By staff and agency

Japan hopes to mediate between U.S. and Iran

May 10, 2019

The Japanese government hopes to mediate between the U.S. and Iran in an effort to rescue 2015 international nuclear deal, known as the Joint Comprehensive Plan of Action, officials have said, according to The Japan Times.

“We note that Iran denies it is withdrawing from the nuclear deal,” Deputy Chief Cabinet Secretary Yasutoshi Nishimura told a news conference Thursday after Tehran announced the suspension of some of its commitments under the 2015 agreement.

“We intend to contribute to regional peace and stability, utilizing our traditional friendly relations with Iran,” Nishimura added.

Tokyo has consistently supported the JCPOA that terminated sanctions by the U.S. and Europe against Iran in exchange for restrictions on the country’s nuclear program.

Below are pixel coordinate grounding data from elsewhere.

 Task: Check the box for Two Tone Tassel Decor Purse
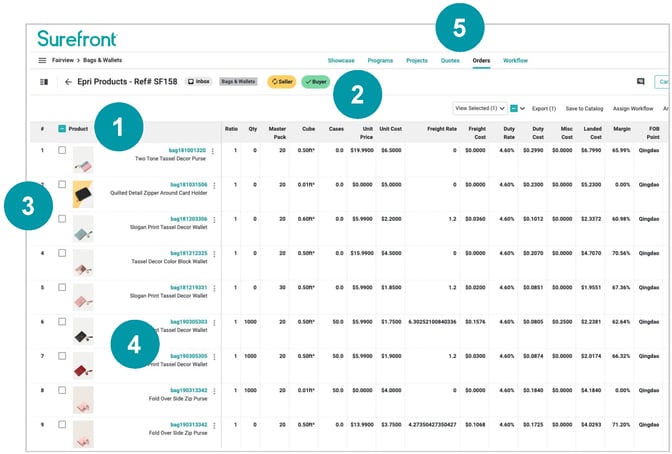[x=62, y=151]
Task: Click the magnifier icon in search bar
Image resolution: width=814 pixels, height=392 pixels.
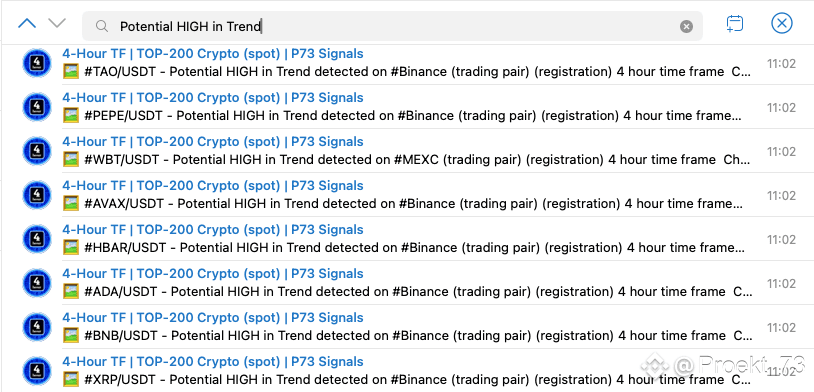Action: pos(102,26)
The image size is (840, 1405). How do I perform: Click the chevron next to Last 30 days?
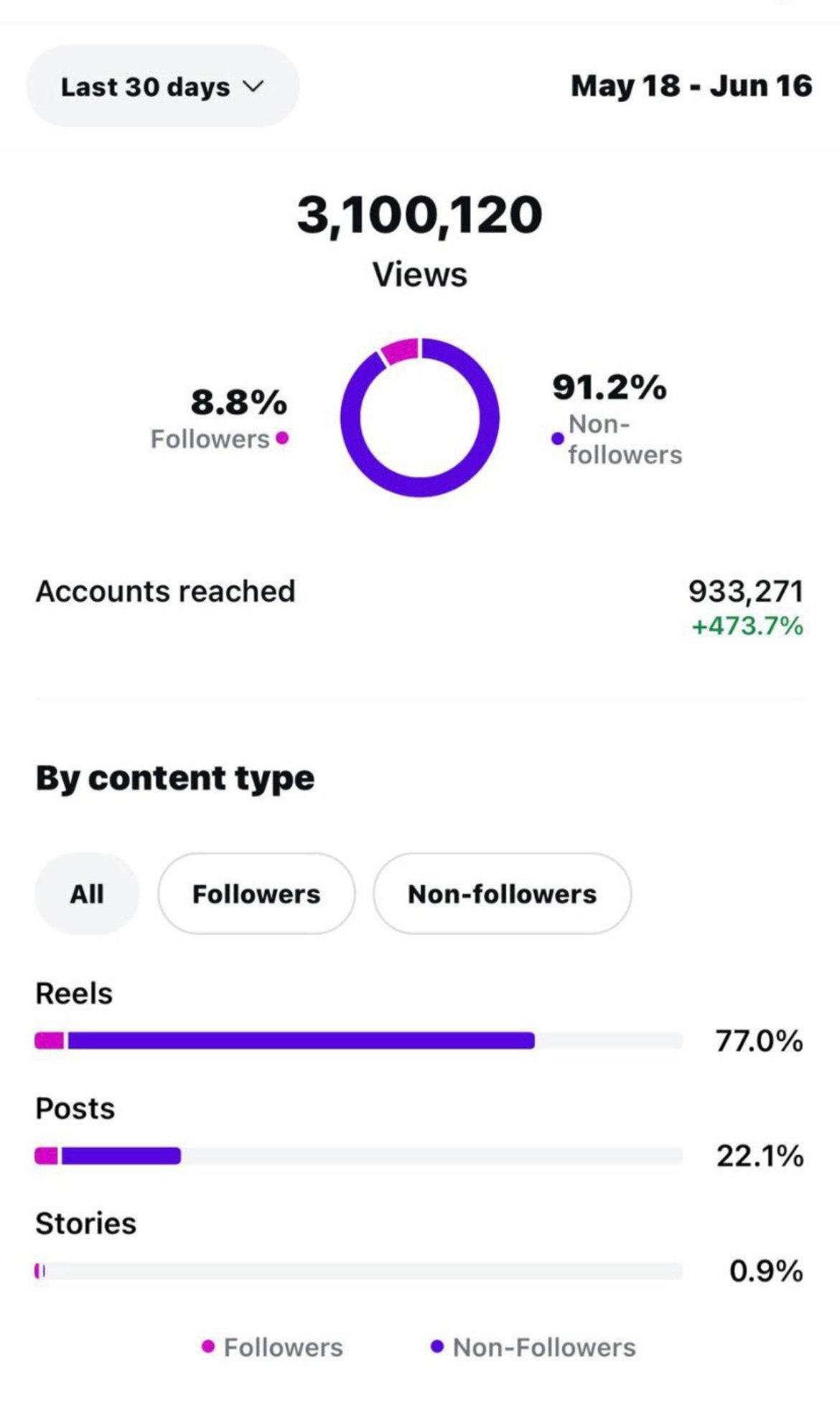pos(253,87)
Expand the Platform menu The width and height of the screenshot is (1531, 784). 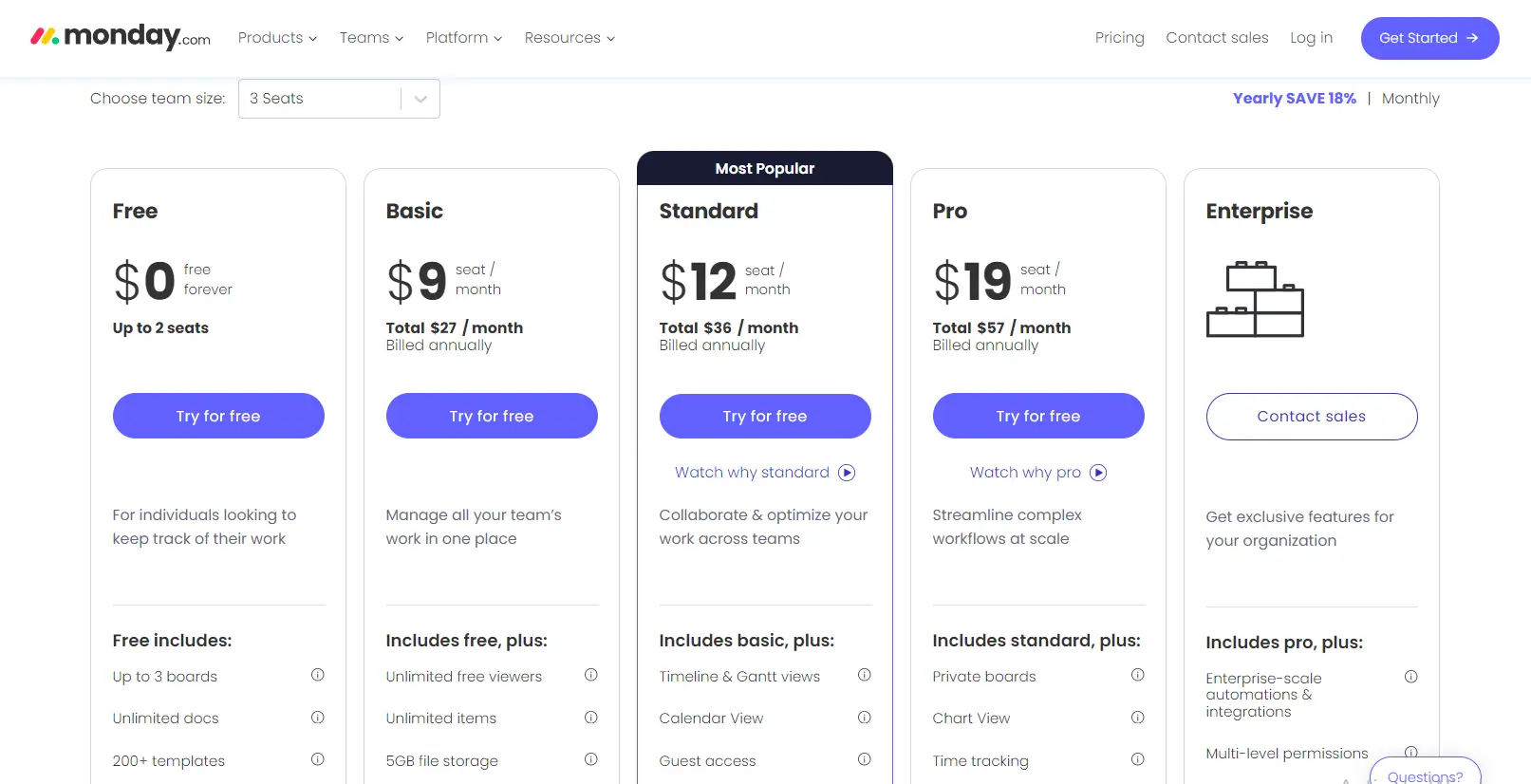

As a retaliation against the U.S. pullout from the 2015 nuclear deal and reimposition of sanctions on Iran coupled with a failure by the European Union to compensate for the U.S. exit, President Hassan Rouhani on Wednesday officially announced that Iran stops selling stockpiles of enriched uranium and heavy water for 60 days from May 8.

Under the 2015 nuclear agreement, Iran was only allowed to keep 300 kilograms of enriched uranium. Also, based on the agreement, Iran was authorized to exchange heavy water for importation of yellow cake.

“This announcement is for 60 days. We have announced to the other side, the five countries [Germany, France, UK, Russia and China], that if they come to the negotiating table in 60 days and we reach a conclusion and safeguard our main interests which are oil [sale] and banking relations, we will return to the previous situation of May 7, 2019,” Rouhani told a cabinet meeting.

However, he warned, if any conclusion is not reached, Iran will resume enriching uranium and will not follow obligations under the JCPOA according to which its uranium enrichment should not exceed the purity level of 3.67 percent.

Pointing to a letter he sent to the leaders of the remaining parties to the JCPOA, Rouhani said he has mentioned in the letter that Iran will give a firm response if the remaining parties refer the issue to the UN Security Council.

The remaining signatories to the JCPOA are Germany, Britain, France, Russia and China.

Rouhani’s letter was submitted to the ambassadors of these countries in Tehran by Deputy Foreign Minister for Political Affairs Abbas Araqchi.
 
Rouhani noted that Iran has not quit the JCPOA and his action is within the framework of the articles 26 and 36 of the deal.

Under the JCPOA, endorsed by the UN Security Council Resolution 2231, Iran was tasked to put limits on its nuclear activities in exchange for termination of economic and financial sanctions. However, since Trump pulled the U.S. out of the JCPOA, the European countries cut banking ties with Iran, stopped purchasing Iranian oil, annulled agreements, and their companies left Iran one after another.

Even when the oil sanctions were introduced against Iran first in November 2018, which exempted certain countries, including Greece and Italy, these two EU members refused to buy oil from Iran. However, certain other countries such as China, India, Japan, South Korea and Turkey continued to buy oil from Iran under sanctions waivers.